- [Okuma metni]
────────────────────────────────────────

İkinci Dönem: Bu safha, saniyenin onda birisi kadar bir zamanın geçtiği bir anda cereyan eden olayları içine alır. Bu kadar kısa süreye rağmen değişiklikler de ani ve dramatiktir. Sıcaklık 30 milyar dereceye inmiş, atom parçacıkları olan nötron ve proton belirmeye başlamıştır. Elektron, pozitron, nötrino ve antinötrino yine fotonlar birlikte karışım halindedir. Çekirdeği oluşturan parçacıkların bu aşamadaki oranları da belirlenebilmektedir: Yüzde 38 nötron, yüzde 68 proton… Proton ve nötronların ortaya çıkmasıyla, kuark ve gluonların da bu arada yaratılmış olduğu anlaşılıyor.

Nötronların ve protonların bir araya getirilerek atomun oluşturulması için yeterli “soğukluk” derecesine üçüncü dönemde erişilmemiştir.

Üçüncü Dönem: İlk kâinat maddesinin çok sıkışık halde bulunduğu bu dönemde de sıcaklık değeri bir hayli yüksektir. Gerçi ikinci döneme göre azalmış gibi görünüyorsa da şimdi sıcaklık 10 milyar derecedir. Kütle yoğunluğu, suya göre 380.000 defa daha fazladır. Nötronların ve protonların bir araya getirilerek atomun oluşturulması için yeterli “soğukluk” derecesine bu dönemde erişilmemiştir.

 Dördüncü Dönem: Bu zaman diliminin en belirgin özelliği ise Sani-i Hakîm tarafından sıcaklığın 3 milyar dereceye düşürülmüş olmasıdır. Kâinat artık yaklaşık 14 saniyelik bir ömre sahiptir ve genişleme ise hâlâ müthiş bir hızla devam etmektedir. Elektronlarla pozitronlar (anti-elektron) bir maksat için bir araya getirildiklerinde, her ikisi de “yok edilmekte” ve fotonlar şeklinde “enerji” ortaya çıkmaktadır.

Kudreti ilahiye ile hidrojen ve helyum çekirdekleri gibi kararlı atom çekirdeklerinin oluştulmaya başlandığı dönem de işte bu dönemdir. Yani bir proton ile bir nötron ilk defa yana yana durabilecekleri bir ortama kavuşturulmuştur artık. Kütleleri var ile yok arası olan bu iki parçacıkta olağanüstü bir çekim oluşturulmasıyla, müthiş yayılma hızına karşı koyma eğilimi başlamıştır. Atomda kütlenin neredeyse tamamı çekirdekte toplandığına göre çekirdek, “maddenin temsilcisi” durumundadır. Atom çekirdeği öylesine yoğun bir maddi yapıyı temsil eder ki, çekirdekteki maddenin (proton ve nötron) bir çay kaşığı kadar miktarı yüz milyon ton çeker. Çekirdek elemanları elektronlara nazaran çok daha küçük bir hacme “hapsolduklarından”, hızları da elektronlara nispetle olağanüstü yüksektir.  Çekirdek parçacıkları, saniyede yaklaşık olarak 60.000 kilometreyi aşan bir hıza sahiptir. Proton ve nötronların yüksek hız onları akıl almaz bir biçimde “kaynayan ve köpüren bir sıvının damlaları halinde kendini gösterir.

────────────────────────────────────────

- [Veri kesiti]
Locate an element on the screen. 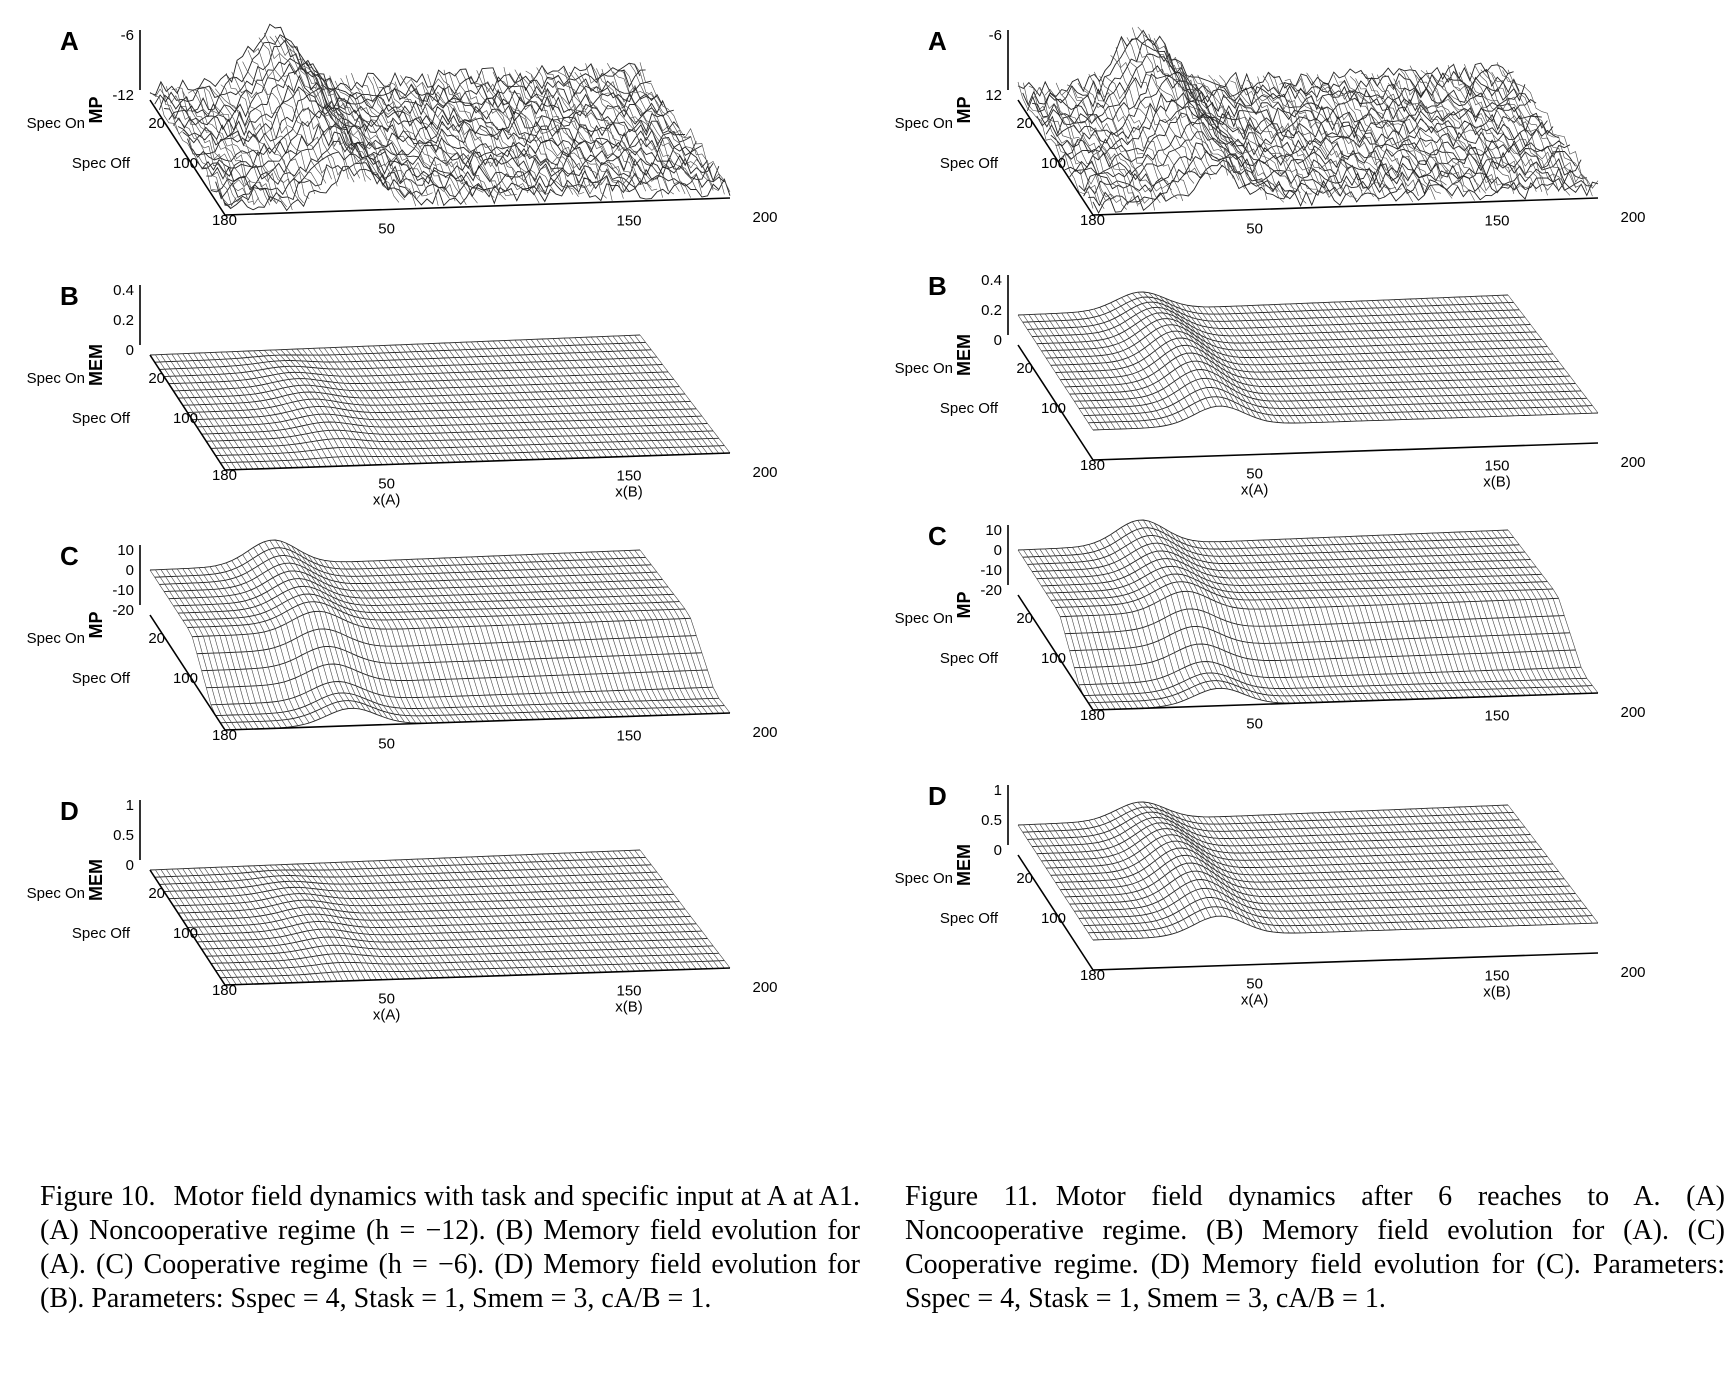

────────────────────────────────────────

Evrenin ilk dönemlerini anlatan metnin "İkinci Dönem: Bu" ile başlayıp "yaratılmış olduğu anlaşılıyor." ifadesine kadar süren kısmını yeniden yaz. Bunu yaparken "dramatiktir" sözcüğünü "çarpıcıdır" ile değiştir.

İkinci Dönem: Bu safha, saniyenin onda birisi kadar bir zamanın geçtiği bir anda cereyan eden olayları içine alır. Bu kadar kısa süreye rağmen değişiklikler de ani ve çarpıcıdır. Sıcaklık 30 milyar dereceye inmiş, atom parçacıkları olan nötron ve proton belirmeye başlamıştır. Elektron, pozitron, nötrino ve antinötrino yine fotonlar birlikte karışım halindedir. Çekirdeği oluşturan parçacıkların bu aşamadaki oranları da belirlenebilmektedir: Yüzde 38 nötron, yüzde 68 proton… Proton ve nötronların ortaya çıkmasıyla, kuark ve gluonların da bu arada yaratılmış olduğu anlaşılıyor.